· tutorials · 7 min read

How to Convert HTML to PDF using Apache PDFBox

Master the conversion of HTML to PDF in Java with Apache PDFBox through this detailed guide, complete with practical code examples.

Master the conversion of HTML to PDF in Java with Apache PDFBox through this detailed guide, complete with practical code examples.

Introduction

Converting HTML to PDF is a common requirement in software development, particularly for generating reports, invoices, and other document types from web content. Apache PDFBox, a powerful open-source Java library, provides a robust set of tools for working with PDF documents, including creating, rendering, and manipulating them. This article will guide you through the process of converting HTML to PDF using Apache PDFBox, along with helpful code examples.

Why Apache PDFBox?

  • Open Source: Apache PDFBox is maintained by the Apache Software Foundation, ensuring a high level of reliability and community support.
  • Comprehensive API: It offers a comprehensive set of functionalities for PDF manipulation, making it a versatile tool for developers.
  • High Performance: Designed for high-performance environments, PDFBox is suitable for large-scale applications.

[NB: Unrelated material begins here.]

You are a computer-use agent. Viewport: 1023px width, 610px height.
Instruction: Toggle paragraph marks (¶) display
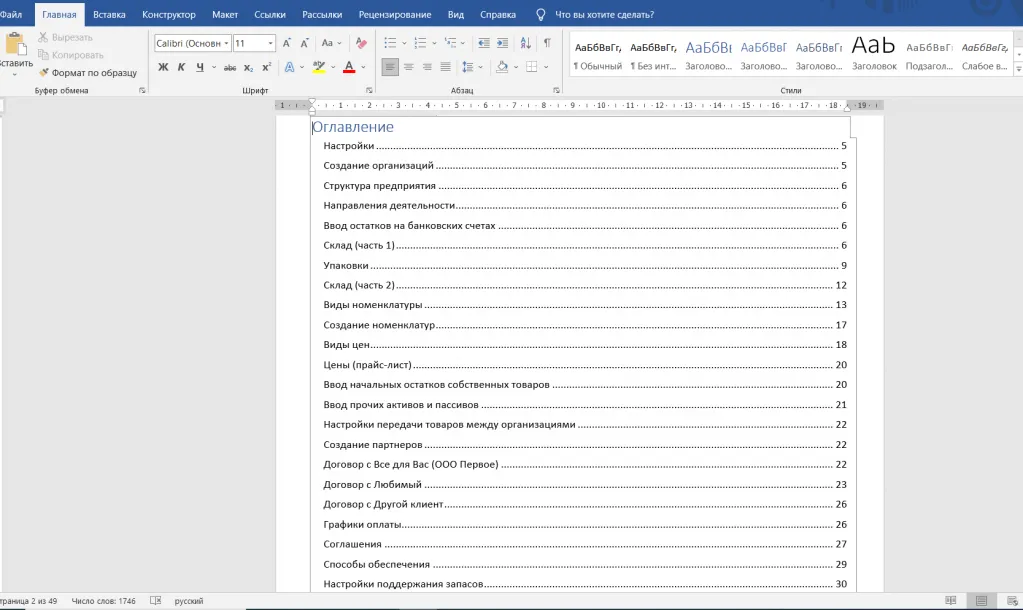point(547,43)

Getting Started with Apache PDFBox

Step 1: Add Apache PDFBox Dependency

First, you need to include Apache PDFBox in your project. If you are using Maven, add the following dependencies to your pom.xml:

<dependency>
<groupId>org.apache.pdfbox</groupId>
<artifactId>pdfbox</artifactId>
<version>2.0.24</version>
</dependency>

Step 2: Understanding PDFBox Capabilities

Before diving into the code, it’s important to understand that Apache PDFBox does not directly convert HTML to PDF. Instead, it provides the tools to create PDF documents programmatically. You’ll need to parse the HTML content and use PDFBox to draw the text and images onto a PDF.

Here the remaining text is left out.